À l’initiative du Ministère de la Famille et de la Solidarité, cette activité a été conduite par la ministre en charge du département, le lieutenant-colonel Passowendé Pélagie Kaboré, en présence de plusieurs membres du gouvernement, dont les ministres chargés de la Transition digitale, des Sports, des Serviteurs du Peuple ainsi que la ministre déléguée à la Coopération régionale.

Partie pour un parcours d’environ quatre kilomètres, la marche a réuni femmes et hommes autour d’un même idéal. Affirmer, par l’action, leur engagement pour la paix, la solidarité nationale et le développement durable du Burkina Faso. Une forte présence féminine a marqué l’événement, traduisant la volonté des femmes de se positionner comme des actrices majeures du changement social.

Cette mobilisation sportive symbolise surtout un tournant décisif dans la célébration du 8 mars. Désormais, la Journée internationale des droits de la femme s’inscrit dans une dynamique élargie, celle du Mois de la Femme, axée sur des actions concrètes, durables et mesurables en faveur de l’autonomisation féminine.
À cette occasion, la ministre a annoncé une innovation majeure : le 8 mars ne sera plus seulement un moment de festivités symboliques, mais un véritable cadre d’interventions structurantes visant à renforcer les capacités économiques et sociales des femmes sur l’ensemble du territoire national.

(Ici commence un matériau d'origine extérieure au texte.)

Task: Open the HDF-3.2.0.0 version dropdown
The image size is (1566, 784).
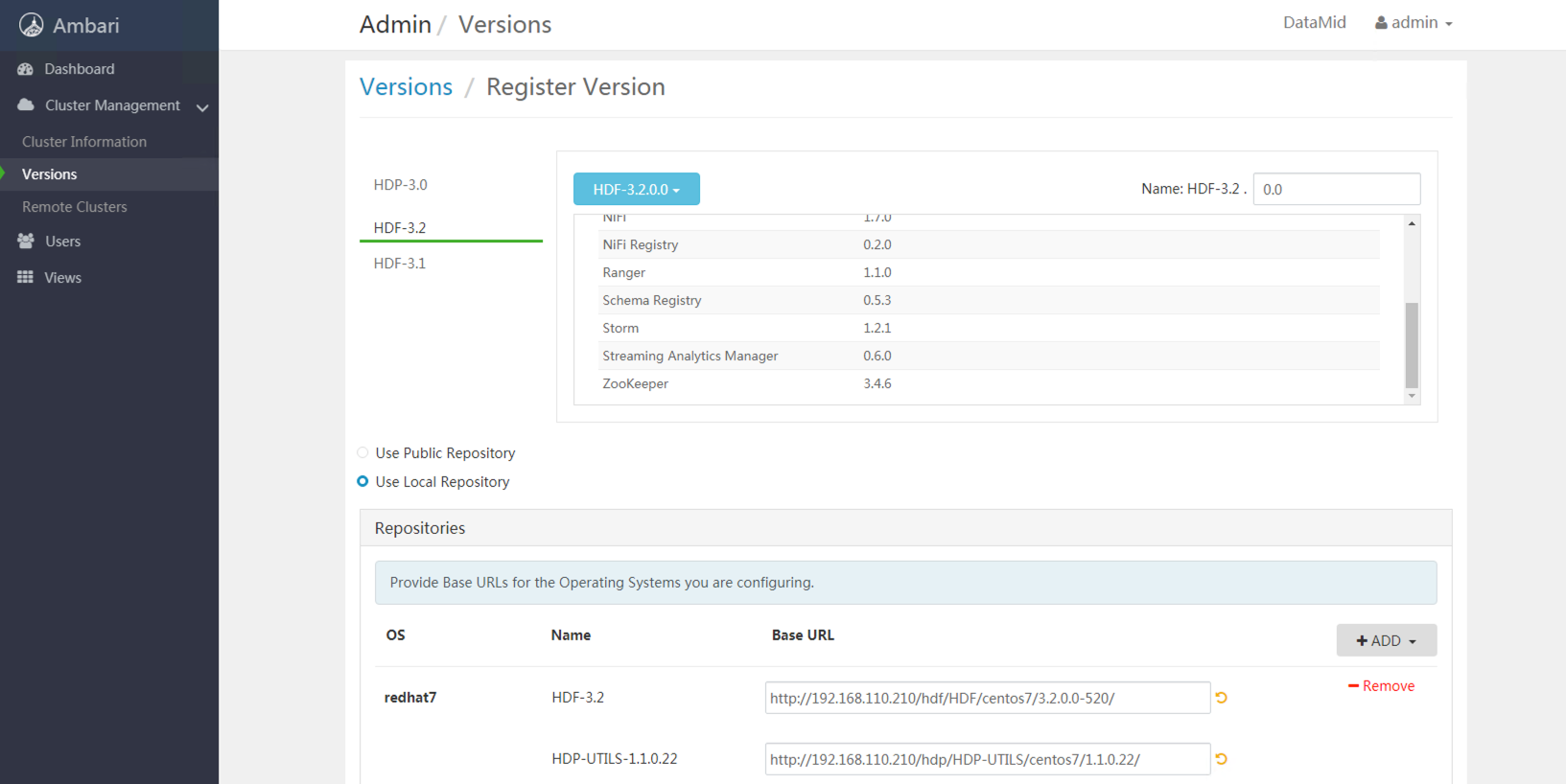Action: (636, 190)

Placée sous le thème « Bâtir une paix durable au Burkina Faso : quelles contributions des femmes et des filles à la promotion du vivre-ensemble ? », l’édition 2026 met en lumière le rôle central des femmes et des filles dans la cohésion sociale, la prévention des conflits et la consolidation de la paix.

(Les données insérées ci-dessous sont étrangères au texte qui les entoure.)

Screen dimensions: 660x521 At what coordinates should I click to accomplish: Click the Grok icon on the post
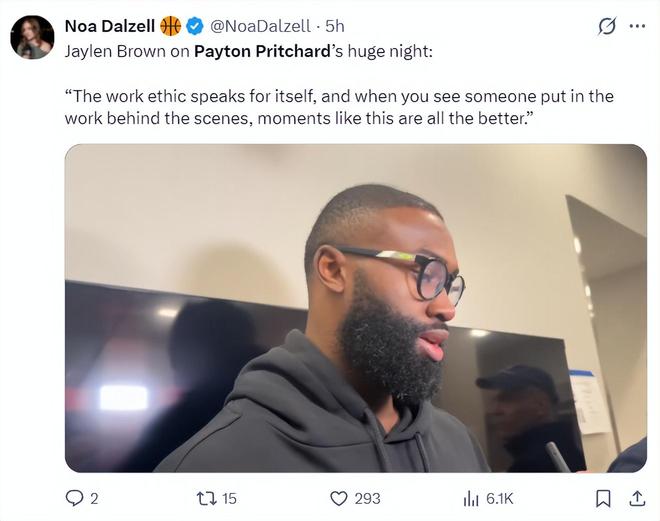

Tout au long du mois de mars, et même au-delà, plusieurs actions à fort impact sont annoncées dans les régions : réalisation d’infrastructures de production et de transformation, aménagement de jardins maraîchers, ainsi que des campagnes de sensibilisation visant à renforcer le leadership féminin et l’engagement communautaire.
À travers cette marche sportive inaugurale, les femmes du Burkina Faso ont donné le ton d’une commémoration placée sous le signe de la rupture avec les anciennes pratiques, du travail et de l’autonomisation.